For those that missed the story, the ferry operator’s European Causeway vessel, which operates on the Larne-Cairnryan route, suffered a mechanical issue and was said to be adrift. Tugs were called in to pull the vessel to a port in Northern Ireland, however a P&O Ferries spokesperson has since said the ferry managed to make it to port “under its own propulsion”.
The European Causeway will now have to pass a Maritime and Coastguard Agency (MCA) inspection before it can return to service. It is currently grounded in Larne after the MCA found 22 deficiencies on the vessel yesterday evening, including “failures on crew familiarisation, vessel documentation and crews training.” Moreover, the MCA referred to issues with the maintenance of the vessel’s “propulsion and auxiliary machinery”.

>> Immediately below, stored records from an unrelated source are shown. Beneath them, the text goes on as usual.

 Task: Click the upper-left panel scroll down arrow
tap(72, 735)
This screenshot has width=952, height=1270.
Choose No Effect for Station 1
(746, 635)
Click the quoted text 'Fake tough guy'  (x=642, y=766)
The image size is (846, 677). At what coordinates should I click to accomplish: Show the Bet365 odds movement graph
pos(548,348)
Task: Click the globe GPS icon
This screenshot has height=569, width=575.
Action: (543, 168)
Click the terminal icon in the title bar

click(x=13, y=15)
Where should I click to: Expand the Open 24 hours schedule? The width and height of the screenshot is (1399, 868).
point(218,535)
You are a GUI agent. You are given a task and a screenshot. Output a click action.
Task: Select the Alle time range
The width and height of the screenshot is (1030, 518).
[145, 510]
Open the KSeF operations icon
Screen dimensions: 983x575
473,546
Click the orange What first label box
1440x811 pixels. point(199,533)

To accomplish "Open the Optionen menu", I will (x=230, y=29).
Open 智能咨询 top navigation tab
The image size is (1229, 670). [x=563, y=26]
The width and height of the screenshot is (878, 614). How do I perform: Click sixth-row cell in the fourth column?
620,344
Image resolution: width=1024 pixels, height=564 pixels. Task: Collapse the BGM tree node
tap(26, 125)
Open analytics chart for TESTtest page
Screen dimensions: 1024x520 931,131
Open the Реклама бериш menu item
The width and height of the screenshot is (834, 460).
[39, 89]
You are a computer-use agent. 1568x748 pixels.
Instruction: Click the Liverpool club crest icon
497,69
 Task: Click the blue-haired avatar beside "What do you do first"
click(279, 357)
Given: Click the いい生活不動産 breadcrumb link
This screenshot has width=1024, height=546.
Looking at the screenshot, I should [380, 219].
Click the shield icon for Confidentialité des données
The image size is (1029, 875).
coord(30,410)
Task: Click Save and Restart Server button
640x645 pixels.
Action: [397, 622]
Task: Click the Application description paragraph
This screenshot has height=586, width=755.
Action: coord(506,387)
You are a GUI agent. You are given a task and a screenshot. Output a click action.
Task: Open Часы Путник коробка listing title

The problems on the European Causeway come just a few weeks after P&O’s new crew on the Spirit of Britain ferry accidentally broke an engine. Writing on Twitter, Joel Hills of ITV News explained how a source had told him that engineers “kept filling up the header tank on the Port Outer Main Engine with water and it leaked into the piston. They didn’t realise and when they turned [started] the engine they cracked the jacket and the piston blew-up.”
Journalist Kate McCann, who recently joined TalkTV from Sky News, has also tweeted that she understands crew on the European Causeway are refusing to work any more on the vessel over safety fears.
I understand a number of crew on board P&O’s European Causeway, which lost power off Larne, are refusing to work on the vessel again because of concerns about safety. They are worried that an inexperienced crew in the engine room made the problem worse.